Exatamente 40 anos depois de publicado na língua original, chega a notícia de que o livro considerado o mais importante escrito sobre o Brasil por um estrangeiro, "Tristes Trópicos", de Claude Lévi-Strauss, ganha uma edição brasileira comercial.
O livro sai em março de 1996 pela Companhia das Letras. Só tinha recebido no Brasil uma tradução de Wilson Martins para a editora Anhembi, nos anos 50, esgotada desde então. O tradutor da nova edição ainda não foi definido.
A feitura da versão brasileira estava impedida por uma edição portuguesa, da editora Setenta, que tinha a exclusividade dos direitos de publicação em língua portuguesa.
Depois de dois anos de embate judicial, a Companhia das Letras conseguiu os direitos. Houve disputa com outras, mas a editora convenceu a Plon, francesa, com o compromisso de editar diversas outras obras do antropólogo francês, ora com 80 anos.
A editora publicou em 1993 "História de Lince" e no final de 1994 "Saudades do Brasil", livro de fotos feitas pelo antropólogo no período 1935-1939, quando viveu aqui, lecionando na Universidade de São Paulo e viajando pelo país para estudar os povos indígenas.
Ainda no final deste ano a editora lança "Régarder Écouter Lire" (Olhar Ouvir Ler), em que Lévi-Strauss discute preferências artísticas e faz lúcidas queixas contra o modernismo, e "Saudades de São Paulo", título provisório.
Este último —que ele está organizando especialmente para o Brasil— reúne outras fotos, inéditas, do tempo que o antropólogo viveu na cidade. Um tempo em que, contou ele em uma entrevista, "dizia-se que em São Paulo uma casa era construída por dia".
"Tristes Tropiques" (1955) é tido até hoje como o "clássico" de Lévi-Strauss, seu livro seminal ou, como dizem os franceses, "chef d'oeuvre", a locomotiva de todos os trabalhos seguintes.
É também, entre eles, o livro escrito de maneira a mais flexível e porosa. Lévi-Strauss rejeita a qualificação: para ele, a escritura aí é "frágil" demais.
Entende-se a rejeição. Como trabalho jovem, o livro não tem a aridez do esquematismo que nos outros livros é resultado de seu desenvolvimento teórico, do estabelecimento de seu método estruturalista, que prega a busca de uma configuração essencial por trás do caos aparente dos fatos.
Mas isso é onipresente em "Tristes Trópicos". A grande lição comum que Lévi-Strauss tirou de suas visitas aos povos indígenas brasileiros e do estudo dos mitos cultivados por eles é a semelhança com os da América do Norte. E, dessa lição, concluiu que os primitivos ameríndios (da América) se distinguem dos indo-europeus na organização de suas sociedades.

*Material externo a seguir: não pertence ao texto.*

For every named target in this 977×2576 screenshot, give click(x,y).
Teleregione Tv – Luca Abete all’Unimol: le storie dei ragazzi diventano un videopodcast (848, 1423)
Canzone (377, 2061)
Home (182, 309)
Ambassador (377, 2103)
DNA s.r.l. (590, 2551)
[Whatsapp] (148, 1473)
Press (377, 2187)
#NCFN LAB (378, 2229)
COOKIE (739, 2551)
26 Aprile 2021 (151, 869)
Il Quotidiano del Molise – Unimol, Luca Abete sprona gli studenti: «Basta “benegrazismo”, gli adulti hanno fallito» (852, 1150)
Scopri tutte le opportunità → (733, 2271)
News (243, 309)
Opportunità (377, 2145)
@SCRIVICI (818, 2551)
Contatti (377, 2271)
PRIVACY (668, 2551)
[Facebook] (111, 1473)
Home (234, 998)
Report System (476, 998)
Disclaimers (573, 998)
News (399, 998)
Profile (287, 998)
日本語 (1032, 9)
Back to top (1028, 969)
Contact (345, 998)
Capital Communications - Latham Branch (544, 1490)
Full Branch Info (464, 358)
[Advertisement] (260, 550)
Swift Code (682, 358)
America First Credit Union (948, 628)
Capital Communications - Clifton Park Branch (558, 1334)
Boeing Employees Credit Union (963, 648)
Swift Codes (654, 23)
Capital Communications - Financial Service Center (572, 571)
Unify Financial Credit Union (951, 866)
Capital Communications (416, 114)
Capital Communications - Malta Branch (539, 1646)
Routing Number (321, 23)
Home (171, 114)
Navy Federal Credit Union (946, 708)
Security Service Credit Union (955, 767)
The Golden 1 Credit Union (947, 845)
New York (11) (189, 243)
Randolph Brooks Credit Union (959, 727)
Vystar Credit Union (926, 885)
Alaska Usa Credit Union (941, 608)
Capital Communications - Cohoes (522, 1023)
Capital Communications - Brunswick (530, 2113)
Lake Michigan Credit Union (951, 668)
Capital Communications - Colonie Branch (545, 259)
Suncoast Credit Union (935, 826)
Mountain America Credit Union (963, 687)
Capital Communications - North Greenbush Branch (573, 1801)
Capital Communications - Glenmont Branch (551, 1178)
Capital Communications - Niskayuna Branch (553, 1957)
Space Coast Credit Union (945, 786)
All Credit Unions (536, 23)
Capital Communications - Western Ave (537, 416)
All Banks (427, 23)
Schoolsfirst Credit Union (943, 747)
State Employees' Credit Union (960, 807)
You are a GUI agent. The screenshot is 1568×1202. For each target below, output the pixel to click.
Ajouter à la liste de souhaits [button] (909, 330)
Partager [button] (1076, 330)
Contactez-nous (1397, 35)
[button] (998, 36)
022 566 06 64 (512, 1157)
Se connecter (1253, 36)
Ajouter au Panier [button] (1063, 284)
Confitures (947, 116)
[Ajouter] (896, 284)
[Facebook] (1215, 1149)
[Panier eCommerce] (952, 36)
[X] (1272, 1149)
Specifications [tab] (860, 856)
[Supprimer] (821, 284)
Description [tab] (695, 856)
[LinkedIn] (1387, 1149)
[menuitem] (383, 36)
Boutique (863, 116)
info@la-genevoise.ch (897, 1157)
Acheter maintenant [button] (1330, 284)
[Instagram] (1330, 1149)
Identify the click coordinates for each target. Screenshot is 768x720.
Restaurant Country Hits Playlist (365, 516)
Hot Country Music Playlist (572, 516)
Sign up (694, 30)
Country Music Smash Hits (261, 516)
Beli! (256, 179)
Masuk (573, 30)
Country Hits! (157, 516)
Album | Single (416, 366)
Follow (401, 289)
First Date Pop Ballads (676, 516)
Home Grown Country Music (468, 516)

Os indo-europeus praticam dualismos sociais estritos, definidos, ao passo que nas sociedades ameríndias o equilíbrio social nunca se completa, há sempre um grau de desordem, uma entropia. Tal entropia lhes permite abertura maior ao que é novo ou estranho.
Logo, o universo de que Lévi-Strauss partiu era pontuado de generalizações, muitas de teor rousseauniano e tear marxista. Daí o frescor estilístico de "Tristes Trópicos" e a crescente rigidez (comparativa) dos trabalhos posteriores, como "Antropologia Estrutural" (1958) e "O Cru e o Cozido" (1964), por mais brilhantes.
O caráter inaugural e o estilo fluido de "Tristes Trópicos" validam seu título de "clássico". Se não fosse, não inspiraria romancistas como John Updike (em "Brazil") e, agora, Michael Krüger —no recém-lançado "A Última Página" (leia texto ao lado).